> _SOURCE MATERIAL_:
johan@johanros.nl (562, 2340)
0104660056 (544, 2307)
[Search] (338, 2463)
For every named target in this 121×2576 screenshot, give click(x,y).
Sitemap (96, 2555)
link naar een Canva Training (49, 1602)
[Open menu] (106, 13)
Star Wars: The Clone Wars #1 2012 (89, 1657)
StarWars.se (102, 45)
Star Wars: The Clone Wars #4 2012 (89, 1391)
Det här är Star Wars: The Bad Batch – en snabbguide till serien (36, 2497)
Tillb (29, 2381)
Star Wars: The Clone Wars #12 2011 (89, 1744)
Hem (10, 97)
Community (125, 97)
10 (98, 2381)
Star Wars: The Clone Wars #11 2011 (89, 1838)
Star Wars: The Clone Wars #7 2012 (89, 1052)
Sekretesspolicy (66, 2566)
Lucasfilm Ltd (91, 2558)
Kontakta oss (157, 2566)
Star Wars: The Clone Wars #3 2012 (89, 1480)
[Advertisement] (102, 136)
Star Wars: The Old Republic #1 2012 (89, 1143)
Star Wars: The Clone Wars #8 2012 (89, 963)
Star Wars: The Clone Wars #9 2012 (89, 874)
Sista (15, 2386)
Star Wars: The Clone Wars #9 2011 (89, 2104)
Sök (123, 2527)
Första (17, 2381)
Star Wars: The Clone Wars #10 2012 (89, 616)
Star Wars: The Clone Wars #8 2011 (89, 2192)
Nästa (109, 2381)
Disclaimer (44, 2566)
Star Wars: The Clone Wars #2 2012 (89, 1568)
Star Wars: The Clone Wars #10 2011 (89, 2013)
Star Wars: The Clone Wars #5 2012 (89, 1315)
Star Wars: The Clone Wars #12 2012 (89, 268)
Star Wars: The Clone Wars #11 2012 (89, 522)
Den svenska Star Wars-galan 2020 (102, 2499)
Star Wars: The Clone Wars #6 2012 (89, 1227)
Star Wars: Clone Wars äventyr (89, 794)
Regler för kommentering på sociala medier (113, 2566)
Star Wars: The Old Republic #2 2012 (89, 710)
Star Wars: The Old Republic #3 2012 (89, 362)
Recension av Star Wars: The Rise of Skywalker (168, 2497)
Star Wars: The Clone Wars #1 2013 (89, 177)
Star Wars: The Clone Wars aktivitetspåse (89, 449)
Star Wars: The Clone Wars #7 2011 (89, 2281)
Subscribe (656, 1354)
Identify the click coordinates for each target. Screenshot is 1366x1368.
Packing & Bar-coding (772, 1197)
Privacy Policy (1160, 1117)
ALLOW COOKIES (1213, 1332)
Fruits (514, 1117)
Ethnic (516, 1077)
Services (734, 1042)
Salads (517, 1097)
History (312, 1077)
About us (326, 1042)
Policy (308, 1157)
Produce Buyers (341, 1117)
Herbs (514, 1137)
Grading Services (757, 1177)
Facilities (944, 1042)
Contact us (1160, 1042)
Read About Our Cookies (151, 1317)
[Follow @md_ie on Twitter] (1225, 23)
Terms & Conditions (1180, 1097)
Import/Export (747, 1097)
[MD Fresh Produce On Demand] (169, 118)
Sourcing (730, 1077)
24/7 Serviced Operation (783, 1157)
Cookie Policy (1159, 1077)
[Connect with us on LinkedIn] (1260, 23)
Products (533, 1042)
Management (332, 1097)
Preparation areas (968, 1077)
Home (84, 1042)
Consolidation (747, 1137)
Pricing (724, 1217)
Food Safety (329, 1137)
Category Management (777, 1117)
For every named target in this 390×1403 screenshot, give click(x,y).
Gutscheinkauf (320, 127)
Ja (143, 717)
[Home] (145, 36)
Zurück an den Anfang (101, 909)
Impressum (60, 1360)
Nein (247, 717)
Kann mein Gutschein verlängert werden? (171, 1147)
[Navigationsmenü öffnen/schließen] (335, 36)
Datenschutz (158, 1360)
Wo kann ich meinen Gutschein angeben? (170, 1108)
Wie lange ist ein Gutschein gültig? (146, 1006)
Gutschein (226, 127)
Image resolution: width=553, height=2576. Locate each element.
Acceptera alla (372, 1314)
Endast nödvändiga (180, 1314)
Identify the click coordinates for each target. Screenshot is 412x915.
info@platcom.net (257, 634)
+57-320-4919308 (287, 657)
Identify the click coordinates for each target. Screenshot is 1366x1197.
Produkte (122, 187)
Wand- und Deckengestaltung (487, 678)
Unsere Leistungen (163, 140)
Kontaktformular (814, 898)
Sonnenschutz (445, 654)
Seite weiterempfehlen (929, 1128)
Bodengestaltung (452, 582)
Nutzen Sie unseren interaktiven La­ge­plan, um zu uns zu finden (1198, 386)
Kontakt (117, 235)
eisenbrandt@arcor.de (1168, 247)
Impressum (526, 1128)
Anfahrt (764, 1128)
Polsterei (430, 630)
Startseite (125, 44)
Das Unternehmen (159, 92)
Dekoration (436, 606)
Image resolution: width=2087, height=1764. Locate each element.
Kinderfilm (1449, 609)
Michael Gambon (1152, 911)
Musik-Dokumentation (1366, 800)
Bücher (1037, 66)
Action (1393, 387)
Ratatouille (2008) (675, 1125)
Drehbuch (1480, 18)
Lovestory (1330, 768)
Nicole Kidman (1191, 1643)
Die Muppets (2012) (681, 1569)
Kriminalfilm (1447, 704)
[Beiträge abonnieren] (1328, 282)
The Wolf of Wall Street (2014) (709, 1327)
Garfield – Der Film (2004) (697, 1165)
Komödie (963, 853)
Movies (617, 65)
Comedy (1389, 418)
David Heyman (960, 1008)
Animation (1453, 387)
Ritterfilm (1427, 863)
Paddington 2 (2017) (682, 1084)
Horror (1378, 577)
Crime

> _WHAT YOU SHOULD DO_:
Return every entry exactly.

> _FINISHED TASK_:
johan@johanros.nl (562, 2340)
0104660056 (544, 2307)
[Search] (338, 2463)
For every named target in this 121×2576 screenshot, give click(x,y).
Sitemap (96, 2555)
link naar een Canva Training (49, 1602)
[Open menu] (106, 13)
Star Wars: The Clone Wars #1 2012 (89, 1657)
StarWars.se (102, 45)
Star Wars: The Clone Wars #4 2012 (89, 1391)
Det här är Star Wars: The Bad Batch – en snabbguide till serien (36, 2497)
Tillb (29, 2381)
Star Wars: The Clone Wars #12 2011 (89, 1744)
Hem (10, 97)
Community (125, 97)
10 (98, 2381)
Star Wars: The Clone Wars #11 2011 (89, 1838)
Star Wars: The Clone Wars #7 2012 (89, 1052)
Sekretesspolicy (66, 2566)
Lucasfilm Ltd (91, 2558)
Kontakta oss (157, 2566)
Star Wars: The Clone Wars #3 2012 (89, 1480)
[Advertisement] (102, 136)
Star Wars: The Old Republic #1 2012 (89, 1143)
Star Wars: The Clone Wars #8 2012 (89, 963)
Star Wars: The Clone Wars #9 2012 (89, 874)
Sista (15, 2386)
Star Wars: The Clone Wars #9 2011 (89, 2104)
Sök (123, 2527)
Första (17, 2381)
Star Wars: The Clone Wars #10 2012 (89, 616)
Star Wars: The Clone Wars #8 2011 (89, 2192)
Nästa (109, 2381)
Disclaimer (44, 2566)
Star Wars: The Clone Wars #2 2012 (89, 1568)
Star Wars: The Clone Wars #10 2011 (89, 2013)
Star Wars: The Clone Wars #5 2012 (89, 1315)
Star Wars: The Clone Wars #12 2012 (89, 268)
Star Wars: The Clone Wars #11 2012 (89, 522)
Den svenska Star Wars-galan 2020 (102, 2499)
Star Wars: The Clone Wars #6 2012 (89, 1227)
Star Wars: Clone Wars äventyr (89, 794)
Regler för kommentering på sociala medier (113, 2566)
Star Wars: The Old Republic #2 2012 (89, 710)
Star Wars: The Old Republic #3 2012 (89, 362)
Recension av Star Wars: The Rise of Skywalker (168, 2497)
Star Wars: The Clone Wars #1 2013 (89, 177)
Star Wars: The Clone Wars aktivitetspåse (89, 449)
Star Wars: The Clone Wars #7 2011 (89, 2281)
Subscribe (656, 1354)
Identify the click coordinates for each target. Screenshot is 1366x1368.
Packing & Bar-coding (772, 1197)
Privacy Policy (1160, 1117)
ALLOW COOKIES (1213, 1332)
Fruits (514, 1117)
Ethnic (516, 1077)
Services (734, 1042)
Salads (517, 1097)
History (312, 1077)
About us (326, 1042)
Policy (308, 1157)
Produce Buyers (341, 1117)
Herbs (514, 1137)
Grading Services (757, 1177)
Facilities (944, 1042)
Contact us (1160, 1042)
Read About Our Cookies (151, 1317)
[Follow @md_ie on Twitter] (1225, 23)
Terms & Conditions (1180, 1097)
Import/Export (747, 1097)
[MD Fresh Produce On Demand] (169, 118)
Sourcing (730, 1077)
24/7 Serviced Operation (783, 1157)
Cookie Policy (1159, 1077)
[Connect with us on LinkedIn] (1260, 23)
Products (533, 1042)
Management (332, 1097)
Preparation areas (968, 1077)
Home (84, 1042)
Consolidation (747, 1137)
Pricing (724, 1217)
Food Safety (329, 1137)
Category Management (777, 1117)
For every named target in this 390×1403 screenshot, give click(x,y).
Gutscheinkauf (320, 127)
Ja (143, 717)
[Home] (145, 36)
Zurück an den Anfang (101, 909)
Impressum (60, 1360)
Nein (247, 717)
Kann mein Gutschein verlängert werden? (171, 1147)
[Navigationsmenü öffnen/schließen] (335, 36)
Datenschutz (158, 1360)
Wo kann ich meinen Gutschein angeben? (170, 1108)
Wie lange ist ein Gutschein gültig? (146, 1006)
Gutschein (226, 127)
Image resolution: width=553, height=2576. Locate each element.
Acceptera alla (372, 1314)
Endast nödvändiga (180, 1314)
Identify the click coordinates for each target. Screenshot is 412x915.
info@platcom.net (257, 634)
+57-320-4919308 (287, 657)
Identify the click coordinates for each target. Screenshot is 1366x1197.
Produkte (122, 187)
Wand- und Deckengestaltung (487, 678)
Unsere Leistungen (163, 140)
Kontaktformular (814, 898)
Sonnenschutz (445, 654)
Seite weiterempfehlen (929, 1128)
Bodengestaltung (452, 582)
Nutzen Sie unseren interaktiven La­ge­plan, um zu uns zu finden (1198, 386)
Kontakt (117, 235)
eisenbrandt@arcor.de (1168, 247)
Impressum (526, 1128)
Anfahrt (764, 1128)
Polsterei (430, 630)
Startseite (125, 44)
Das Unternehmen (159, 92)
Dekoration (436, 606)
Image resolution: width=2087, height=1764. Locate each element.
Kinderfilm (1449, 609)
Michael Gambon (1152, 911)
Musik-Dokumentation (1366, 800)
Bücher (1037, 66)
Action (1393, 387)
Ratatouille (2008) (675, 1125)
Drehbuch (1480, 18)
Lovestory (1330, 768)
Nicole Kidman (1191, 1643)
Die Muppets (2012) (681, 1569)
Kriminalfilm (1447, 704)
[Beiträge abonnieren] (1328, 282)
The Wolf of Wall Street (2014) (709, 1327)
Garfield – Der Film (2004) (697, 1165)
Komödie (963, 853)
Movies (617, 65)
Comedy (1389, 418)
David Heyman (960, 1008)
Animation (1453, 387)
Ritterfilm (1427, 863)
Paddington 2 (2017) (682, 1084)
Horror (1378, 577)
Crime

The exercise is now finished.